§ ZU ERLEDIGEN
**a.** Welcher Abschnitt der Episodenkritik beginnt mit den Worten „Review: #1.06 Familiengeheimnisse“ und endet mit „Vater missbraucht wurde.“? Gib diesen Abschnitt wortgetreu zurück.
**b.** Wie könnte die Episodenkritik nach ihrem letzten Satz weitergehen? Setze sie von dort aus fort.

Bewertung

Review: #1.06 Familiengeheimnisse

Es scheint, als würden wir in dieser Episode der Ursache für Taras Persönlichkeitsstörung etwas näher kommen, doch erleben wir keinen strahlenden Aha-Moment, durch den wir uns als Zuschauer klüger fühlen, sondern machen eher einen weiteren Schritt auf den stockdunklen Abgrund zu, der in Taras Vergangenheit lauert. Meine Vermutung, dass Tara vergewaltigt worden sein könnte, habe ich ja bereits zuvor geäußert, nun deutet einiges darauf hin, dass sie womöglich von ihrem eigenen Vater missbraucht wurde.

Taras Eltern Beverly und Frank kommen zu Besuch, um Charmaines Geburtstag zu feiern. Schon die Tatsache, dass Marshalls Homosexualität vor den beiden verheimlicht wird, zeigt, dass Beverly und Frank nicht gerade verständnisvolle, einfühlsame und vorurteilsfreie Menschen sind. Sie wollen Marshall und Kate zu sich nehmen, da sie Taras Befähigung als Mutter anzweifeln. Ganz reizend. Man fragt sich längst, warum sich angesichts dieses Familienstresses keine von Taras Persönlichkeiten zeigt und das Ruder übernimmt, wobei Heim– und Herddiktatorin Alice hier meine erste Kandidatin gewesen wäre, als Max plötzlich in der Nacht beobachtet, wie Tara, nur mit einem roten Regencape bekleidet, auf ihren schlafenden Vater uriniert. Eine Schockszene. Wir dürfen davon ausgehen, dass dieses Rotkäppchen die bislang unbekannte Persönlichkeit von Tara ist, deren Existenz sich zuletzt mehrfach angedeutet hatte. Zu Taras bisher bekannten Persönlichkeiten passt ein solches Verhalten jedenfalls nicht.

§ DATENAUSZUG
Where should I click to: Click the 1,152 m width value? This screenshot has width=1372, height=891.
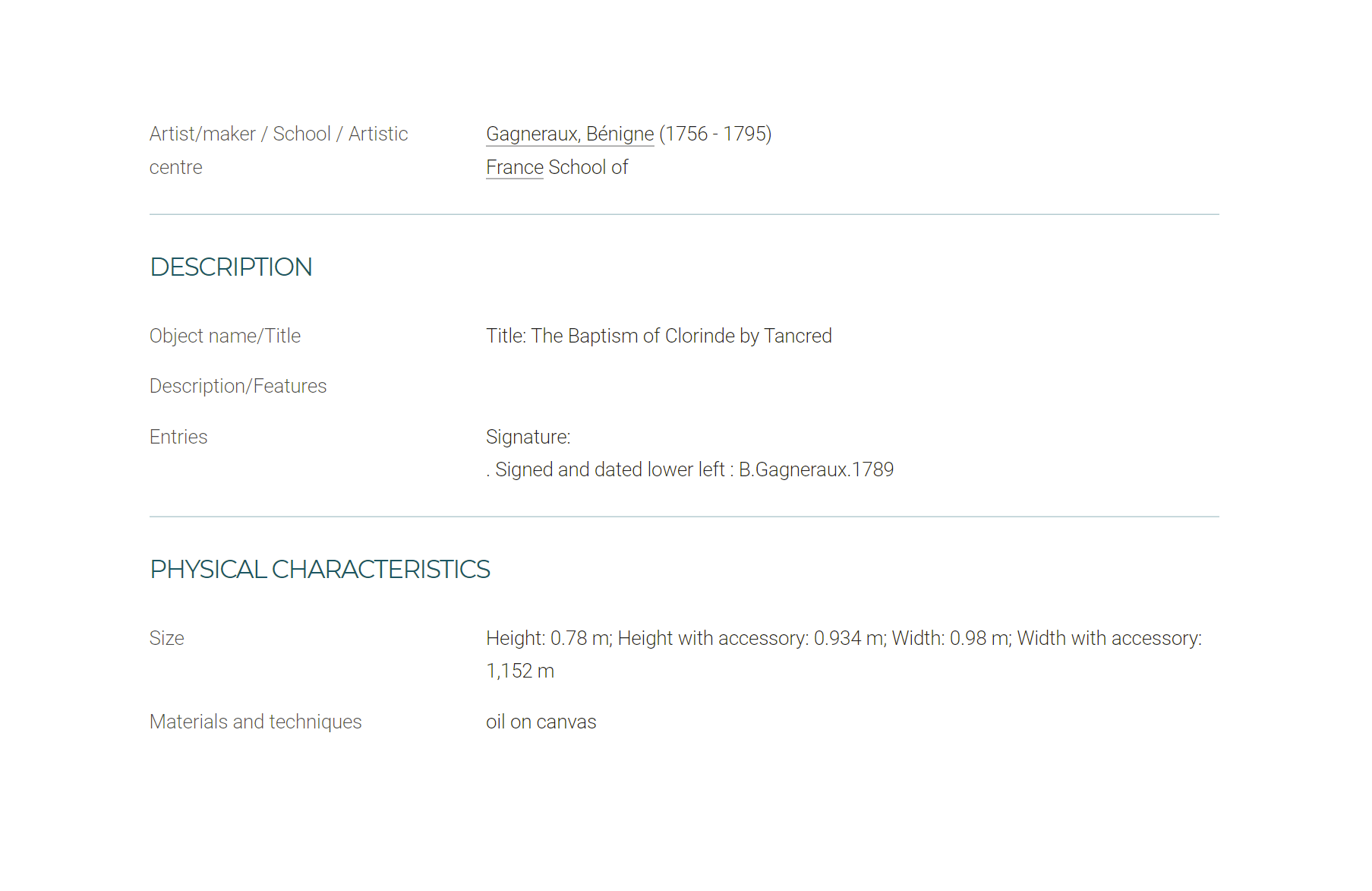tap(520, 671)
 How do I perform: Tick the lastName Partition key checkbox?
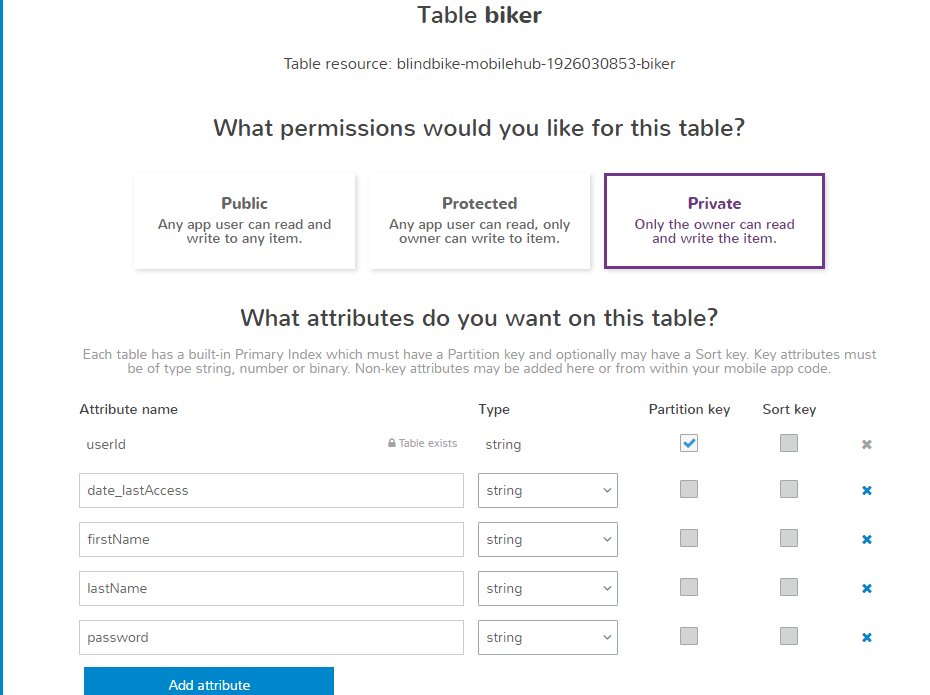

§ ANTWORTEN
**a.**
Review: #1.06 Familiengeheimnisse

Es scheint, als würden wir in dieser Episode der Ursache für Taras Persönlichkeitsstörung etwas näher kommen, doch erleben wir keinen strahlenden Aha-Moment, durch den wir uns als Zuschauer klüger fühlen, sondern machen eher einen weiteren Schritt auf den stockdunklen Abgrund zu, der in Taras Vergangenheit lauert. Meine Vermutung, dass Tara vergewaltigt worden sein könnte, habe ich ja bereits zuvor geäußert, nun deutet einiges darauf hin, dass sie womöglich von ihrem eigenen Vater missbraucht wurde.

**b.**
Auf Frank wirft dies kein gutes Licht und macht ihn verdächtig, an Taras beschädigter Psyche Schuld zu sein. Warum uriniert man denn auf einen anderen Menschen? Um ihn zu demütigen, beispielsweise. Oder auch, um ihn zu kennzeichnen, ihn gewissermaßen als schlechten Menschen zu markieren. Das ist freilich ein primitives, animalisches Verhalten, doch eine Vergewaltigung ist im Grunde auch nichts anderes. Noch lässt sich kein Richterspruch über Frank fällen, doch die Theorie, dass er Tara sexuell missbraucht hat, leuchtet mir momentan sehr ein.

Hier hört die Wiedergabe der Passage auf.